At the time I did so, I had just published an opinion (RL AW114/07 - Scottish Courts Website 28 December 2007) which dealt with the problems in dealing with insurance companies which are being encountered by those who are trying to operate this Act in accordance with the plain intention of Parliament. I said then that while I accepted that insurance is a risk based business, the attitude of the insurers was subverting the intention of Parliament. I advised the solicitors acting in the present case of the potential difficulty they would encounter in obtaining caution for their clients.

That has proved to be correct. They have now reverted to me and produced letters from the only two insurers who offer cover in this area, Zurich and Royal and Sun Alliance ("RSA").

The letter from Zurich, dated 31 January 2008, states that they are unable to assist in providing a bond of caution for the adult (which incidentally betrays a fundamental misunderstanding - the bond is not for the adult, it is to insure the actings of the court appointed guardians in their administration of the estate of the adult), and suggest that the company may be in a position to assist if a partner of the firm of solicitors who act for the guardians becomes a joint signatory on any relevant bank accounts that the adult owns or has or that will be opened during the [guardians'] appointment and also have joint control over any investments. They ask for an irrevocable undertaking from the solicitors countersigned by the guardians to confirm that, and conclude, blithely, that they understand that both the solicitors and their clients may have to return to Court to have additional powers granted to allow a joint signatory on the adult's accounts.

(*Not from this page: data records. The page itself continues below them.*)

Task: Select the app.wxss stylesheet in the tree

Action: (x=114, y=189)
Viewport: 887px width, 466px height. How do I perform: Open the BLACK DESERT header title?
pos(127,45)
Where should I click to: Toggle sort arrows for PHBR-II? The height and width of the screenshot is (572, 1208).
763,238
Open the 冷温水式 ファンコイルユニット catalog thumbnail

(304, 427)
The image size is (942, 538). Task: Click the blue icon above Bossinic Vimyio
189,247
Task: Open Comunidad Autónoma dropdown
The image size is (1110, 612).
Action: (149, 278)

This, frankly, is absurd. The solicitors have no power to act in such a way, nor should they have to seek such powers. The plain intention of Parliament was to move away from the old system whereby such estates were always managed by accountants or solicitors and replace it with one which empowered lay people to take control of the assets of family members who have lost capacity to do so, and to enable them to do so without having to act jointly with professionals at all times. Of course, such lay persons routinely crave power to seek appropriate professional advice where necessary, but to require the system envisaged by Zurich is to defeat the purpose of the legislation.

Furthermore, it will hugely increase the cost of administration. Lay applicants routinely do not seek to be paid for administering the estates of others; professional advisers always do seek, and are fully entitled to, remuneration for so doing. Also, such a scheme could create considerable difficulties with the existing insurance arrangements of solicitors. There is no basis on which solicitors should seek to be involved in such an arrangement.

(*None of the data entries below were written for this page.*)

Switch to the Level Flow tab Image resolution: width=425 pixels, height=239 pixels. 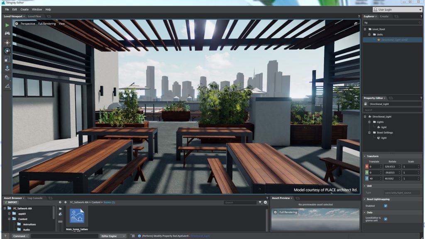click(35, 17)
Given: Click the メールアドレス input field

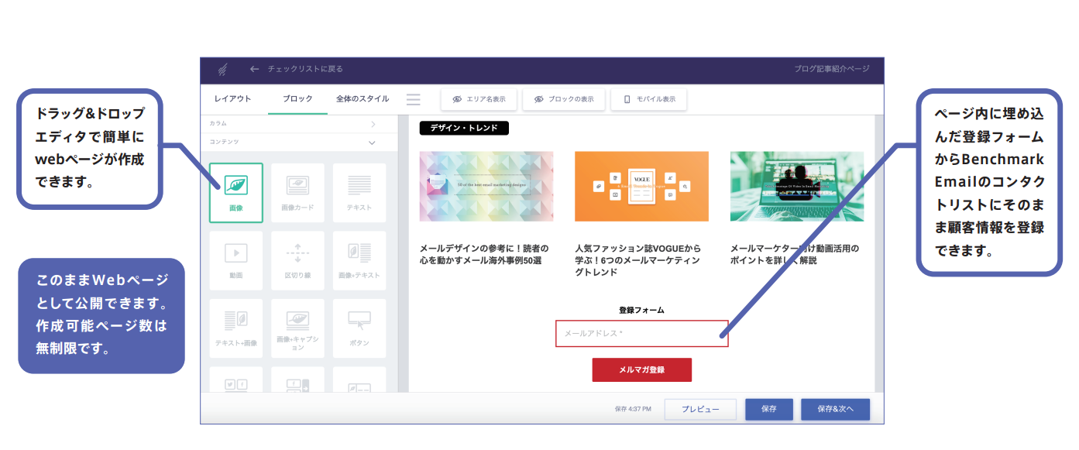Looking at the screenshot, I should (642, 333).
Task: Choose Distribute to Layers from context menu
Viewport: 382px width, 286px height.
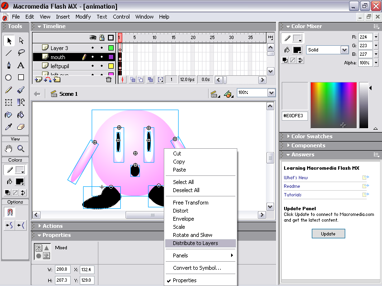Action: (195, 243)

The RSA wrote, on 11 March 2008 (which illustrates the point made earlier about inordinate delay in dealing with these matters by insurers - they begin by referring to emails and letters of 23 and 30 January and 19 February and apologise for the very long delay in replying).

They then say this:-" I regret to say that we will not be able to offer this bond. This is simply because of the size of the Adult's estate and the caution amount that has been set. For lay guardians only, that is family members or friends of the adult currently we will not normally offer bonds if the estate or the caution amount is over £500,000 and indeed we are very reluctant to do so if the estate or the caution amount is over around £425,000. If a solicitor or chartered accountant was professional (sic) appointed as the sole financial guardian for a case this size then we normally would have no problem offering a bond."

As I have said before, and repeat, the result of this attitude is that the plain intention of Parliament is being defeated. The result in the actual case is that the guardians approved and appointed by this court are unable to find caution and I have now had to waive the requirement to find it, with the inevitable consequence that an estate of this size is uninsured.

I said at the end of the opinion in the case of RL (supra) that this matter needs to be addressed. I am saying that again. I will have to keep saying that until someone listens and does something to remedy the situation.